> [Your task]:
Would you reproduce exactly the lines below from the one holding "1067x800 pixels." through the one holding "Task: Click the 납부내역 button", inclusive, and no others?

> [Collected data]:
_ _ _ _

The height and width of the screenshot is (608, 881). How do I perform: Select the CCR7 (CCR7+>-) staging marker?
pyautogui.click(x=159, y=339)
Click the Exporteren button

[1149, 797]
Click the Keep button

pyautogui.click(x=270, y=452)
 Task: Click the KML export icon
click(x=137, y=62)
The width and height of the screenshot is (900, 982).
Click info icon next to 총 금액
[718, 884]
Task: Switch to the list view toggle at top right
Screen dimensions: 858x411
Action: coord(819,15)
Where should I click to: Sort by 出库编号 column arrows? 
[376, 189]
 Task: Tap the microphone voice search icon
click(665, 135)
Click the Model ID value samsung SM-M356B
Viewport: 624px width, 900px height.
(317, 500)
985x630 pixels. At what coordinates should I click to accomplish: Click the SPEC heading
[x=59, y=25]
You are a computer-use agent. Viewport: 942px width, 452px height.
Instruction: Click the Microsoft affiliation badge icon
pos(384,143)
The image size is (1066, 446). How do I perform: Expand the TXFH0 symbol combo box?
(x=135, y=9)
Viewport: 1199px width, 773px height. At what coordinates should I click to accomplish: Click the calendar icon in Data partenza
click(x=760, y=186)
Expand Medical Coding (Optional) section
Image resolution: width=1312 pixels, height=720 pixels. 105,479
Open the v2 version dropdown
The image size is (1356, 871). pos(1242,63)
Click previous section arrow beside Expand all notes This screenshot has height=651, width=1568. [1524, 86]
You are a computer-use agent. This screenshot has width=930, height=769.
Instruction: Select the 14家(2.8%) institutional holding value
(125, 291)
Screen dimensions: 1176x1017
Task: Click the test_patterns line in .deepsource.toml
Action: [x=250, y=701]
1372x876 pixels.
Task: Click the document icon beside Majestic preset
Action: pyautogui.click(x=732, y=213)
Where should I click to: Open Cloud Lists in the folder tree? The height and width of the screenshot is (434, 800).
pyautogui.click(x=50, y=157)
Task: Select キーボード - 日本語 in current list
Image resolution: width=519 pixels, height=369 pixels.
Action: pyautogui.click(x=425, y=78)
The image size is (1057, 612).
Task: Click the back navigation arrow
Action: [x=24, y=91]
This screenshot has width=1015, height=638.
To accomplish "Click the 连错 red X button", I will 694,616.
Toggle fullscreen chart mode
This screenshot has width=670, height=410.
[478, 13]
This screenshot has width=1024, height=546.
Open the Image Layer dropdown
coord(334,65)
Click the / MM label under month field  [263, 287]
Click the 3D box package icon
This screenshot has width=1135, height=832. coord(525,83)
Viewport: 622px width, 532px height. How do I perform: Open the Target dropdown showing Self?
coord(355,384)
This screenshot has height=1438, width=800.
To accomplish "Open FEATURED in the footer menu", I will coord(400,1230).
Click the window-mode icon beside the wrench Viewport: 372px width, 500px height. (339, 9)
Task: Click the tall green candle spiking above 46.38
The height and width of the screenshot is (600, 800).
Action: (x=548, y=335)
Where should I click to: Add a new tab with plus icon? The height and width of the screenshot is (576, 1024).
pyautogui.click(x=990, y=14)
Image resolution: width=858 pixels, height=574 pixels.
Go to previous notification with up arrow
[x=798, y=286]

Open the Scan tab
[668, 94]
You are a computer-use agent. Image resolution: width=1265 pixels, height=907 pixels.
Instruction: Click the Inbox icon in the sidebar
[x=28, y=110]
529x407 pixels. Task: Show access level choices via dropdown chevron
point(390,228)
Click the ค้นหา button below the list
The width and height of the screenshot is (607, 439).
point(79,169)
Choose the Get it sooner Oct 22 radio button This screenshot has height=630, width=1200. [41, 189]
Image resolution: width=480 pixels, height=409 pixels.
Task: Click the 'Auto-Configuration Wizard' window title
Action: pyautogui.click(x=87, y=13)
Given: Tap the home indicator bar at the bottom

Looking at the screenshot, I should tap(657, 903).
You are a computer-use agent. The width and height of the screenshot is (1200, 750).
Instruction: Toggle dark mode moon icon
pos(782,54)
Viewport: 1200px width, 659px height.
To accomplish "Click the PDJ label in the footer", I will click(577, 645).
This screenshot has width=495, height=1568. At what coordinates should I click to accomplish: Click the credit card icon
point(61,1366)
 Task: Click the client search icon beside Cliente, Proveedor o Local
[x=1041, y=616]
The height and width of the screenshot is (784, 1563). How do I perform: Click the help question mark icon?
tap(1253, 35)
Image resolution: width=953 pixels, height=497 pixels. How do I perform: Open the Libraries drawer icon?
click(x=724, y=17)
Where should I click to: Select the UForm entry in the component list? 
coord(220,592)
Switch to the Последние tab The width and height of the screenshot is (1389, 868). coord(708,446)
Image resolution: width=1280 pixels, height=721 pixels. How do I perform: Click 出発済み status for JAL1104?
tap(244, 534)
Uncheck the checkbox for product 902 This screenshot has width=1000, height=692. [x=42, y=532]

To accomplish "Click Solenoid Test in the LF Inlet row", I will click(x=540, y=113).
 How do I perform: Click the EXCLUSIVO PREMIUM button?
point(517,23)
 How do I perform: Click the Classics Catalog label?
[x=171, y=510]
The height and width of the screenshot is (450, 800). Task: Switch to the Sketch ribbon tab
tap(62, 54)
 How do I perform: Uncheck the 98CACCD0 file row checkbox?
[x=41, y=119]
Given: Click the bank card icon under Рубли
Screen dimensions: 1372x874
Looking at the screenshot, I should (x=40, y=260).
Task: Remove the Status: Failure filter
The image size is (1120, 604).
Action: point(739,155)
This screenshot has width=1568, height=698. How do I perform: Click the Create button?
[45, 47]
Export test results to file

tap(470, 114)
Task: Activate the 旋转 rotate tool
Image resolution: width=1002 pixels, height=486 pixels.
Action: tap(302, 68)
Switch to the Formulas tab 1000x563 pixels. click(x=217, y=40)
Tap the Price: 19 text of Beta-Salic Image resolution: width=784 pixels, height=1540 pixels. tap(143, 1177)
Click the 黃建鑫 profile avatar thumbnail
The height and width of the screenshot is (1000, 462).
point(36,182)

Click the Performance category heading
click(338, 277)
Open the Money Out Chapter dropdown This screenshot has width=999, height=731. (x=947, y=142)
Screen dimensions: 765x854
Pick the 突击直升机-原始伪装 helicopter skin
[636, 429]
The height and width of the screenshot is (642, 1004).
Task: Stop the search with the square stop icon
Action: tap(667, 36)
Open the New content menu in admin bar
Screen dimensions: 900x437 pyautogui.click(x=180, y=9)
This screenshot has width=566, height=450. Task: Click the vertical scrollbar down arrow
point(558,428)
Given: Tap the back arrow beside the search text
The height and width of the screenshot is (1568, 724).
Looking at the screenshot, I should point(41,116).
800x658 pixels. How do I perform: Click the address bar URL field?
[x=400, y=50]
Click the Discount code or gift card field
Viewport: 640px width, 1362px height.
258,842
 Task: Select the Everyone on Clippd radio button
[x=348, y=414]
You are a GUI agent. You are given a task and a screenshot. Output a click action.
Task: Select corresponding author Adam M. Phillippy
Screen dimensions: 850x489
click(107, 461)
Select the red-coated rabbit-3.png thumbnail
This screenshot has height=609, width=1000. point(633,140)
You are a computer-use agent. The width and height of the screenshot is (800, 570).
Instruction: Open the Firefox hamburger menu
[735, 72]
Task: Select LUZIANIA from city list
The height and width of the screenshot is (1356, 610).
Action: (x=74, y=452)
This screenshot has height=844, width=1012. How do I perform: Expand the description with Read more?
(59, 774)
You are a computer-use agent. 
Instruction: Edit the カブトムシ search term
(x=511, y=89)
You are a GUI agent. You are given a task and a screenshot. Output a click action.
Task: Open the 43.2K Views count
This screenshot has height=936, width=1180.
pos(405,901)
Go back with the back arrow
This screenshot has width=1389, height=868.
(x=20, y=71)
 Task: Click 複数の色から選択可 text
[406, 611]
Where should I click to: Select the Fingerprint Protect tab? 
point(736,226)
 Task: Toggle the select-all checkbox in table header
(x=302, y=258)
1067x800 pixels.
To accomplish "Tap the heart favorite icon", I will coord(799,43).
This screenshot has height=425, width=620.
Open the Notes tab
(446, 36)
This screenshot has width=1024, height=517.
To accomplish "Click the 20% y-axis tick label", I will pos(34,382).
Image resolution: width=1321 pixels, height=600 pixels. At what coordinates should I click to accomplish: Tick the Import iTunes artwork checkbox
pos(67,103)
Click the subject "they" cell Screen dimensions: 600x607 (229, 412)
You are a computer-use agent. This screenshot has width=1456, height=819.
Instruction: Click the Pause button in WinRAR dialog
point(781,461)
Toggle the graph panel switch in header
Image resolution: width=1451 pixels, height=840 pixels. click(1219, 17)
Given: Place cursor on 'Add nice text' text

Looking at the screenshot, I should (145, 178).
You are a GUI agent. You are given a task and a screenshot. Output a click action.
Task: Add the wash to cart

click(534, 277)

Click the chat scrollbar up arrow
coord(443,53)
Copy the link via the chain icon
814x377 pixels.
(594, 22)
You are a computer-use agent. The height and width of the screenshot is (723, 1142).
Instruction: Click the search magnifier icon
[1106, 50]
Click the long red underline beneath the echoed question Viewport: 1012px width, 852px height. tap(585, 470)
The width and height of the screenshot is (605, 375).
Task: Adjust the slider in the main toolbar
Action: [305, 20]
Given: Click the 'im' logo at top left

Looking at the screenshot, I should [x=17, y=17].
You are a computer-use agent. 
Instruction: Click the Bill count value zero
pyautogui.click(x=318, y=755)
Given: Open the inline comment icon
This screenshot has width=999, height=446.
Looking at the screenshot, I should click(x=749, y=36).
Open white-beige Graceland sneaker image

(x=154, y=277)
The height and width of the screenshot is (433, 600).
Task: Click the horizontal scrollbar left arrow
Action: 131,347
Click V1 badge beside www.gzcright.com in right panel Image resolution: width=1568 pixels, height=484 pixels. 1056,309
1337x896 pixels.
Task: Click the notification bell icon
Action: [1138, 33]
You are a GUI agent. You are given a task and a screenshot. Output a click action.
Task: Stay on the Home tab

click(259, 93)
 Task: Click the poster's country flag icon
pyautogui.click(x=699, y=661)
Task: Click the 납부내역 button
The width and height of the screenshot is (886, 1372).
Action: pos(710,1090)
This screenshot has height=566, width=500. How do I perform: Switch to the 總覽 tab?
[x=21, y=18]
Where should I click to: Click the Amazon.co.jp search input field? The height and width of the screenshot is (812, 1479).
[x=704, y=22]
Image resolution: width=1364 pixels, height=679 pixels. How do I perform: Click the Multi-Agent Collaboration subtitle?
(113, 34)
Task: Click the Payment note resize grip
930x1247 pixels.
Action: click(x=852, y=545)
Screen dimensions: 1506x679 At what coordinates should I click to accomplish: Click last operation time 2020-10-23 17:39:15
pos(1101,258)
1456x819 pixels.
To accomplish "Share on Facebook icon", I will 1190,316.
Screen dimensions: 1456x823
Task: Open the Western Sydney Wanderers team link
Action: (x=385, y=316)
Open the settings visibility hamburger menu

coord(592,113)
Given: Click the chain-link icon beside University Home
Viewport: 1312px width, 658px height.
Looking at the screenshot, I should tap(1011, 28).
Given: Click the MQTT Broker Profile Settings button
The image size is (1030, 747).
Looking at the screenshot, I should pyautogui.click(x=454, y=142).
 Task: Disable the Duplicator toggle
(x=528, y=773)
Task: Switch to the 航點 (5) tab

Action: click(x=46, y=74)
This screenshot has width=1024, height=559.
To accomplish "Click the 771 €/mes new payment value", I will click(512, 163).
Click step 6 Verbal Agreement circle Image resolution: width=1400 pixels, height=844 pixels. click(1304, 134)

_ _ _ _

> [Written reply]:
1067x800 pixels.
To accomplish "Tap the heart favorite icon", I will coord(799,43).
This screenshot has height=425, width=620.
Open the Notes tab
(446, 36)
This screenshot has width=1024, height=517.
To accomplish "Click the 20% y-axis tick label", I will pos(34,382).
Image resolution: width=1321 pixels, height=600 pixels. At what coordinates should I click to accomplish: Tick the Import iTunes artwork checkbox
pos(67,103)
Click the subject "they" cell Screen dimensions: 600x607 (229, 412)
You are a computer-use agent. This screenshot has width=1456, height=819.
Instruction: Click the Pause button in WinRAR dialog
point(781,461)
Toggle the graph panel switch in header
Image resolution: width=1451 pixels, height=840 pixels. click(1219, 17)
Given: Place cursor on 'Add nice text' text

Looking at the screenshot, I should (145, 178).
You are a GUI agent. You are given a task and a screenshot. Output a click action.
Task: Add the wash to cart

click(534, 277)

Click the chat scrollbar up arrow
coord(443,53)
Copy the link via the chain icon
814x377 pixels.
(594, 22)
You are a computer-use agent. The height and width of the screenshot is (723, 1142).
Instruction: Click the search magnifier icon
[1106, 50]
Click the long red underline beneath the echoed question Viewport: 1012px width, 852px height. tap(585, 470)
The width and height of the screenshot is (605, 375).
Task: Adjust the slider in the main toolbar
Action: [305, 20]
Given: Click the 'im' logo at top left

Looking at the screenshot, I should [x=17, y=17].
You are a computer-use agent. 
Instruction: Click the Bill count value zero
pyautogui.click(x=318, y=755)
Given: Open the inline comment icon
This screenshot has width=999, height=446.
Looking at the screenshot, I should click(x=749, y=36).
Open white-beige Graceland sneaker image

(x=154, y=277)
The height and width of the screenshot is (433, 600).
Task: Click the horizontal scrollbar left arrow
Action: 131,347
Click V1 badge beside www.gzcright.com in right panel Image resolution: width=1568 pixels, height=484 pixels. 1056,309
1337x896 pixels.
Task: Click the notification bell icon
Action: [1138, 33]
You are a GUI agent. You are given a task and a screenshot. Output a click action.
Task: Stay on the Home tab

click(259, 93)
 Task: Click the poster's country flag icon
pyautogui.click(x=699, y=661)
Task: Click the 납부내역 button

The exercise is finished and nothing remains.